The Old Arsenal (Altes Zeughaus), also referred to as Zum Sautanz, was the central arsenal of the fortress of Mainz during the 17th and 18th century. In his function it was succeeded by the new arsenal. Currently the renaissance building is used by the Rhineland-Palatinate state chancellery and the Landtag of Rhineland-Palatinate.

== History ==

The arsenal was erected during the years 1604 and 1605 under the reign of Prince-elector and Archbishop of Mainz Johann Adam von Bicken (1601–1604) and Johann Schweikhard von Kronberg (1604–1626) at the site of a former electoral piggery, thus the deduced housename Zum Sautanz (to the dancing pigs). The arsenal was constructed as a three winged building opened to the east, where the city wall alongside the rhine river was located. The main wing refrains compared to the side wings. The prominent external spiral staircase dominates the internal court. It is domed by a Welsche Haube (Welsch canopy). Archbishop Bickens coat of arms are to be found at the entrance arch of the tower. Both side wings finish with their city side with rich decorated dutch gables.

Larger pieces of cannons were stored in the ground floor, which could be accessed by ramps. Small arms and ammunition were stored in the upper floor. The building was constructed in rubble work, window and door jambs are executed in cut stone of Buntsandstein.
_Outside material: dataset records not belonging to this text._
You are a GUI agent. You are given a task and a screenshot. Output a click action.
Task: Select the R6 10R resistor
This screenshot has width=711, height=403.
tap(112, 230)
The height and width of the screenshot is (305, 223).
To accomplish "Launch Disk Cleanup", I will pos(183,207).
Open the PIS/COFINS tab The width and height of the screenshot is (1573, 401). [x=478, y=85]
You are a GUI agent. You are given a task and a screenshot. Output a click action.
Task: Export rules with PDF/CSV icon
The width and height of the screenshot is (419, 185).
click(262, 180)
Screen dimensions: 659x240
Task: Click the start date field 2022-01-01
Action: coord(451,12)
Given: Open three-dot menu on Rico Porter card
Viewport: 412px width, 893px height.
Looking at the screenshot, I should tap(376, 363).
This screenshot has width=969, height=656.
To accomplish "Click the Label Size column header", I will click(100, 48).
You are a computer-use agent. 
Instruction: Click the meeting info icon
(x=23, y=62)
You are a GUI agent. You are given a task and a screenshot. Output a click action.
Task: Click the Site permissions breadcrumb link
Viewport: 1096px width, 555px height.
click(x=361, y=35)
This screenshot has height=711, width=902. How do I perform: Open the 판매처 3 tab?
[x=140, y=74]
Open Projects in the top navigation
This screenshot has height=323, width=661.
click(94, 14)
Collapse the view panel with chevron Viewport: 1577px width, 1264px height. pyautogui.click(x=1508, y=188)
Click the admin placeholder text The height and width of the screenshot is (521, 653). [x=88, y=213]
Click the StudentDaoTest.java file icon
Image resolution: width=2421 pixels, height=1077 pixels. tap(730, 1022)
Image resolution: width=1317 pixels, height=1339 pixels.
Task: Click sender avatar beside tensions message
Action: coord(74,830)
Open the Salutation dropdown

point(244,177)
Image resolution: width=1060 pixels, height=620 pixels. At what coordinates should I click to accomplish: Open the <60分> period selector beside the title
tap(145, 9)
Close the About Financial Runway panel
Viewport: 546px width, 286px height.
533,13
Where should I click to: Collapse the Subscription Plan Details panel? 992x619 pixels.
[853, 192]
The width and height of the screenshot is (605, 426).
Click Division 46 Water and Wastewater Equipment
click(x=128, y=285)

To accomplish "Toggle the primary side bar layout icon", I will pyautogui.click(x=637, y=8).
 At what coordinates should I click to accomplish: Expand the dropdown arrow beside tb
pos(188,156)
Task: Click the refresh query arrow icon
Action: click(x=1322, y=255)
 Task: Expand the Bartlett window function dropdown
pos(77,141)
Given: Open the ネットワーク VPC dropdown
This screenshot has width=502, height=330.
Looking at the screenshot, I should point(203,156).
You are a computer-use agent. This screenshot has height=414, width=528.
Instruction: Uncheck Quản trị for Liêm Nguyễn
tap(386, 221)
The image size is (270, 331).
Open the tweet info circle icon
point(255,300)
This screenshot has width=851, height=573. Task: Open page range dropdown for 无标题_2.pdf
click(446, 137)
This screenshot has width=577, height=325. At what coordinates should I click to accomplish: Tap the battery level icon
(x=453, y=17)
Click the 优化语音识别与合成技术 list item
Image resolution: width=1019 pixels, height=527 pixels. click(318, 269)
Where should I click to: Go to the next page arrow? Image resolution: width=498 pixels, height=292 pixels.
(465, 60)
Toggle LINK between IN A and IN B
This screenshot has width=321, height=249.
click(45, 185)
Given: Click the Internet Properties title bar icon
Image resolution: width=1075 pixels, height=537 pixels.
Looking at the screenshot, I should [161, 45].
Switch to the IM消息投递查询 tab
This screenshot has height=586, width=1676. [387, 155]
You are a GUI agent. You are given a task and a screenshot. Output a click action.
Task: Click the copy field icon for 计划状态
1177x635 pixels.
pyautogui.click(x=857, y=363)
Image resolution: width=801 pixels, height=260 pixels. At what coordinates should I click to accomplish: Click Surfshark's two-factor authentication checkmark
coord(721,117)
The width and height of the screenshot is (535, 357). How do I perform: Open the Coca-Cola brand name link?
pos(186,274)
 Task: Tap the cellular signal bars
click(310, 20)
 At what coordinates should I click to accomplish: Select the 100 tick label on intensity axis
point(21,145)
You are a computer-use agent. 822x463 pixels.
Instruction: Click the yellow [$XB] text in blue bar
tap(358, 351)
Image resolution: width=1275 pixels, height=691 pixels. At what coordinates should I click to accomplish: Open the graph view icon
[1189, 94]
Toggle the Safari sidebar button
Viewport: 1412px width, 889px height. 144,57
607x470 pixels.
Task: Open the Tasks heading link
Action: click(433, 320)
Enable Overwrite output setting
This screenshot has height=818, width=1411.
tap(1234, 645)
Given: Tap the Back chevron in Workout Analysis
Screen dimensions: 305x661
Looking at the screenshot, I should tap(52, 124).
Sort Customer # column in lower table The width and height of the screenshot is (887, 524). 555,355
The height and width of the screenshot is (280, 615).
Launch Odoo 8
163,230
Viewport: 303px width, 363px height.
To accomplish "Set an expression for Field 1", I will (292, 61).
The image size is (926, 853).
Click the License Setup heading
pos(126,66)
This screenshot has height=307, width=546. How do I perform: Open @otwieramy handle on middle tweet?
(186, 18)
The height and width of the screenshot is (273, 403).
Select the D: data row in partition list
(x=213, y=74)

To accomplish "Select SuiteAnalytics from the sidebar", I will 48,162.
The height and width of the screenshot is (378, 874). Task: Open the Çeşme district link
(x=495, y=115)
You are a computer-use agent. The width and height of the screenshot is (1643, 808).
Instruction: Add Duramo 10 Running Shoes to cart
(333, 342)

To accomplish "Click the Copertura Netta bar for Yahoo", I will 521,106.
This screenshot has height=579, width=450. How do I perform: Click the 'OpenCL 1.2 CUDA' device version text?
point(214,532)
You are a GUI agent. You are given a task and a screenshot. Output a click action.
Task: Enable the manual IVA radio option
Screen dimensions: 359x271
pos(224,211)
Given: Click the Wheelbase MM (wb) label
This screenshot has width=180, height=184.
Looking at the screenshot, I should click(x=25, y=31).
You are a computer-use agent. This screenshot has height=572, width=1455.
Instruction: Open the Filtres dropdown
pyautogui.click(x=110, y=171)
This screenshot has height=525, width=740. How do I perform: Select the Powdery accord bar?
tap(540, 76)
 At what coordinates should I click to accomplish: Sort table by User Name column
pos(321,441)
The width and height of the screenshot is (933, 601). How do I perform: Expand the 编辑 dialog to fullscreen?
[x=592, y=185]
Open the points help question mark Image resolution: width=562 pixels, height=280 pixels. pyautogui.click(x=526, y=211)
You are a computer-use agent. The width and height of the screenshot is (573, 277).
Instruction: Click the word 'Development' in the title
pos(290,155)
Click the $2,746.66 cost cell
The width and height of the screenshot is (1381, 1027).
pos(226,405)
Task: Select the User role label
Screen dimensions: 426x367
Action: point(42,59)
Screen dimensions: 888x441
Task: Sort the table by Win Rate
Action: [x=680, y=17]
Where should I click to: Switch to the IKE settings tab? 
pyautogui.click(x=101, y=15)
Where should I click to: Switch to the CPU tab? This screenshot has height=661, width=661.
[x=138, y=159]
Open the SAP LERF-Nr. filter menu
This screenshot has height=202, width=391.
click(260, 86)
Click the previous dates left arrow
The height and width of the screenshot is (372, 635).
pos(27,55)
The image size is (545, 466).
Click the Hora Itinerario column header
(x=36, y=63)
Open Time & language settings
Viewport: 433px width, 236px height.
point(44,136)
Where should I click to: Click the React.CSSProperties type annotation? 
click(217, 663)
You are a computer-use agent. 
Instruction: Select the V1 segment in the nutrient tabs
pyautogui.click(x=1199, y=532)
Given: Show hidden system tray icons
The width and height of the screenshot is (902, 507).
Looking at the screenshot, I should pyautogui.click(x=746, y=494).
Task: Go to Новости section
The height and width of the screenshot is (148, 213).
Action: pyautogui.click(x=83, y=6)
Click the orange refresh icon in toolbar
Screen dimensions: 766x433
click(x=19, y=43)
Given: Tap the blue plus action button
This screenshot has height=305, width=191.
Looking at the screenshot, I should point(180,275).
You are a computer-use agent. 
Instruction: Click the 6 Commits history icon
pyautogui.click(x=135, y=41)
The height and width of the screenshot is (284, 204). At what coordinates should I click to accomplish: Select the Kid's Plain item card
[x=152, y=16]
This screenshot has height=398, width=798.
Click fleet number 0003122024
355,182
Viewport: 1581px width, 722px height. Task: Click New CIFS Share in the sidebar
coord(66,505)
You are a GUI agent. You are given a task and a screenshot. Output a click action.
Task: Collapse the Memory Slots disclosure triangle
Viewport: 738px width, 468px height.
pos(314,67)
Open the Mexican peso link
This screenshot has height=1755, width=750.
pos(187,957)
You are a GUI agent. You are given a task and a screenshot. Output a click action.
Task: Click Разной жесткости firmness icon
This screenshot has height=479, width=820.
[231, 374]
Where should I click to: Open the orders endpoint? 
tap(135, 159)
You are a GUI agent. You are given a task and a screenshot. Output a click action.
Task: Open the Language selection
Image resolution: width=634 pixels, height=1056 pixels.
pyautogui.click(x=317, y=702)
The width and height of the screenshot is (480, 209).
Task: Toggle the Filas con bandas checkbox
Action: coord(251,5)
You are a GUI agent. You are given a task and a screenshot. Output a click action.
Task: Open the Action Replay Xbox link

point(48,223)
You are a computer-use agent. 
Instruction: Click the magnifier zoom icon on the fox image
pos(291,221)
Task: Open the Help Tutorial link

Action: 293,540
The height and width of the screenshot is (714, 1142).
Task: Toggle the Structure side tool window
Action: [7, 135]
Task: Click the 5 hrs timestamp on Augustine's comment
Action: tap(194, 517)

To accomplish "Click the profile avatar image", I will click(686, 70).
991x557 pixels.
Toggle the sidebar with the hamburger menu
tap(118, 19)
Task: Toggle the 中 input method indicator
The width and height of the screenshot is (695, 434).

At the open court side the new arsenal was erected in baroque architecture since 1738 by Johann Maximilian von Welsch. The old arsenal was used since 1770 as electoral mint.

== Current use ==

The building had been heavily damaged during the bombing of Mainz in World War II and totally worn out. After the reconstruction in 1951–52 initiated by the administration of the French allied forces the building was used by the Südwestfunk Mainz, a predecessor of the Südwestrundfunk, which provided regional public broadcasting. Today the building is used by the state chancellery of Rhineland-Palatinate and parts of the administration of the Landtag of Rhineland-Palatinate.